Fine-tuning the hyperparameters did not improve the model's prediction results. Overall, the Tree model is predicting better on the train set but worse on the test one, meaning that it's overfitting to the training data and not generalising on the test set as good as our first LinearRegression model.

### Iris Dataset

In [151]:
from sklearn.datasets import load_iris

# load dataset
data = load_iris()
df = pd.DataFrame(data['data'], columns=data.feature_names) 
target = pd.DataFrame(data.target)[0]

# split data
X_train, X_test, y_train, y_test = train_test_split(df, target, test_size=0.2)


In [153]:
# Let's try a DecisionTreeClassifier

from sklearn.tree import DecisionTreeClassifier

# initialize model
tree_class = DecisionTreeClassifier()

# train model
tree_class.fit(X_train, y_train)

# make predictions
def print_class_metrics(model):
    yhat_train = model.predict(X_train)
    yhat_test = model.predict(X_test)

    print("Predictions on Train set:")
    print(f"{y_train[:n].values}\n{yhat_train[:n]}")
    print()
    print("Predictions on Test set:")
    print(f"{y_test[:n].values}\n{yhat_test[:n]}")
    print()
    print("Accuracy score Train:", accuracy_score(y_train, yhat_train))
    print("Accuracy score Test:", accuracy_score(y_test, yhat_test))
    print()
    print("Balanced accuracy score Train:", balanced_accuracy_score(y_train, yhat_train))
    print("Balanced accuracy score Test:", balanced_accuracy_score(y_test, yhat_test))
    print()
    print("Precision score Train:", precision_score(y_train, yhat_train, average='weighted'))  # using weighted as our dataset is perfectly balanced
    print("Precision score Test:", precision_score(y_test, yhat_test, average='weighted'))
    print()
    print("Recall score Train:", recall_score(y_train, yhat_train, average='weighted'))
    print("Recall score Test:", recall_score(y_test, yhat_test, average='weighted'))
    print()
    print("F1 score Train:", f1_score(y_train, yhat_train, average='weighted'))
    print("F1 score Test:", recall_score(y_test, yhat_test, average='weighted'))
    print()
    print("Confusion matrix on Train set:")
    print(confusion_matrix(y_train, yhat_train))
    print()
    print("Confusion matrix on Test set:")
    print(confusion_matrix(y_test, yhat_test))
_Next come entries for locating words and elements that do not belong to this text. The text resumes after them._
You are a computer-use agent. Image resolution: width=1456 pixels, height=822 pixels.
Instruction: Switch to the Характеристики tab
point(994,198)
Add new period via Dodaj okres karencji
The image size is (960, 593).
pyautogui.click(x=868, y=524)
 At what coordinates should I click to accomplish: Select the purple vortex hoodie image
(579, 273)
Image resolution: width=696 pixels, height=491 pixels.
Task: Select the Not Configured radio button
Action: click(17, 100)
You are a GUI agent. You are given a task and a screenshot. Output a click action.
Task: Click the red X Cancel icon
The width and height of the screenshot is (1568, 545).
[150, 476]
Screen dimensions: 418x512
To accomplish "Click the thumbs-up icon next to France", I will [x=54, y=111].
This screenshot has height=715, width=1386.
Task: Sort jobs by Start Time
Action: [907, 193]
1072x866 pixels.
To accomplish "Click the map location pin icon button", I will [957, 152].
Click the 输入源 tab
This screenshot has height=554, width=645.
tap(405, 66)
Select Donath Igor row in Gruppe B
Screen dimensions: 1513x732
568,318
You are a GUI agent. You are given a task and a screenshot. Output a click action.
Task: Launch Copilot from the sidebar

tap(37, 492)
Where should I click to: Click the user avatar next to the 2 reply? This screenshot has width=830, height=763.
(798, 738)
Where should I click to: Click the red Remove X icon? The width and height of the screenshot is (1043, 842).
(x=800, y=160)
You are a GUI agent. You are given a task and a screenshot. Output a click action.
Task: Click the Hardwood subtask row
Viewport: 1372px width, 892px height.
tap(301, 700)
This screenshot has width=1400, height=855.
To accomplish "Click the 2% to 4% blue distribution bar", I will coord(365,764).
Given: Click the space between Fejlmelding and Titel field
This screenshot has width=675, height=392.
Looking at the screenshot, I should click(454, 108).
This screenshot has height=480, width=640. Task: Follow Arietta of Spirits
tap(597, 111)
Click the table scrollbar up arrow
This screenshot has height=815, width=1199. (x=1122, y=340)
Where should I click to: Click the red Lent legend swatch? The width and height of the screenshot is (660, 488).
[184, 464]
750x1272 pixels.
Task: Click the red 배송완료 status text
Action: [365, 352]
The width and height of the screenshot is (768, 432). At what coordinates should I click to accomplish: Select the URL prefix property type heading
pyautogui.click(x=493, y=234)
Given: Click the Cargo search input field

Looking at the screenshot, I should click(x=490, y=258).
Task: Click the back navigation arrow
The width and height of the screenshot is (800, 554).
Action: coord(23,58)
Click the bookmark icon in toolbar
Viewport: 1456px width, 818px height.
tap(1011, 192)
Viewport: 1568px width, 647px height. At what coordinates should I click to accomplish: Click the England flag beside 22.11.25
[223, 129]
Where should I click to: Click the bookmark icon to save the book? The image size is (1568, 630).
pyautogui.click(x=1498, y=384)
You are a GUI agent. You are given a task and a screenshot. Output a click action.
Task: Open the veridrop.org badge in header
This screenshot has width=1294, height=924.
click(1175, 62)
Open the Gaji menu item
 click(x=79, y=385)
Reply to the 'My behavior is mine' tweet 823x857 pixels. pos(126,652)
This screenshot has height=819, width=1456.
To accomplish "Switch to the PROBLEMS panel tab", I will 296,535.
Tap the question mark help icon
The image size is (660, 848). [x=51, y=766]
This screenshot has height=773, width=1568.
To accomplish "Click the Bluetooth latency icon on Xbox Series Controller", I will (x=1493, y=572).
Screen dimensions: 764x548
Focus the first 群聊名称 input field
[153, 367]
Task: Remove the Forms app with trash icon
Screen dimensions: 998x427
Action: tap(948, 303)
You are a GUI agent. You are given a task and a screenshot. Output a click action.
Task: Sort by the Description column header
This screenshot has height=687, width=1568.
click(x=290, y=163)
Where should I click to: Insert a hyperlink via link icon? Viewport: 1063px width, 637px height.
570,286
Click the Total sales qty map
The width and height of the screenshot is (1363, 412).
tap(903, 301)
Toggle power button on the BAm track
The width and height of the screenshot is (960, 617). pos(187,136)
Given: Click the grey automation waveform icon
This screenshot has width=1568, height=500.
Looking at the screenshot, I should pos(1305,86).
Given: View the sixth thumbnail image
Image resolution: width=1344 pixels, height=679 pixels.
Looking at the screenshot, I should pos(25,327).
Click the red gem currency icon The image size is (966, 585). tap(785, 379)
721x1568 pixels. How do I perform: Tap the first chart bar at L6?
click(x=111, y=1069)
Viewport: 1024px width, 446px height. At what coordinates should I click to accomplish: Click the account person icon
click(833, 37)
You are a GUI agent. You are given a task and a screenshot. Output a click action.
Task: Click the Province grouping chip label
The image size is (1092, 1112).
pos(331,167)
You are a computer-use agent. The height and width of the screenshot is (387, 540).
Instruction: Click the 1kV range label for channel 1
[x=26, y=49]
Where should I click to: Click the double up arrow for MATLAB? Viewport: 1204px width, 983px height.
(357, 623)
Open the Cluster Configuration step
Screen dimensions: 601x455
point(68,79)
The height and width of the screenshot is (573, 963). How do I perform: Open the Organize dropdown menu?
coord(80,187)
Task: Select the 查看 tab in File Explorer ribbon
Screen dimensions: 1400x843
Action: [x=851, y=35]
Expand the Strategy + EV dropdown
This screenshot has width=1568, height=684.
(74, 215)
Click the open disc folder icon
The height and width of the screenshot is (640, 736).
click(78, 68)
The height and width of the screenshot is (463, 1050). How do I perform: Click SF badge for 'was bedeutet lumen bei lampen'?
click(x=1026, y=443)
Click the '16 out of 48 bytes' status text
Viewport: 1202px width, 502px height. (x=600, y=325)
print_class_metrics(tree_class)

Predictions on Train set:
[2 2 1 2 2]
[2 2 1 2 2]

Predictions on Test set:
[1 0 2 0 2]
[2 0 2 0 2]

Accuracy score Train: 1.0
Accuracy score Test: 0.8666666666666667

Balanced accuracy score Train: 1.0
Balanced accuracy score Test: 0.8293650793650794

Precision score Train: 1.0
Precision score Test: 0.8676190476190477

Recall score Train: 1.0
Recall score Test: 0.8666666666666667

F1 score Train: 1.0
F1 score Test: 0.8666666666666667

Confusion matrix on Train set:
[[39  0  0]
 [ 0 43  0]
 [ 0  0 38]]

Confusion matrix on Test set:
[[11  0  0]
 [ 0  4  3]
 [ 0  1 11]]


In conclusion, using a DecisionTreeClassifier also gives us good results on classifying the iris data. However, we can see that if the Train metrics improve, the Test ones decrease slightly (especially recall and f1 score), showing that the model is overfitting to the training data ans will be less robust when presented with new data. We should rather stick to our initial LogisticRegression model.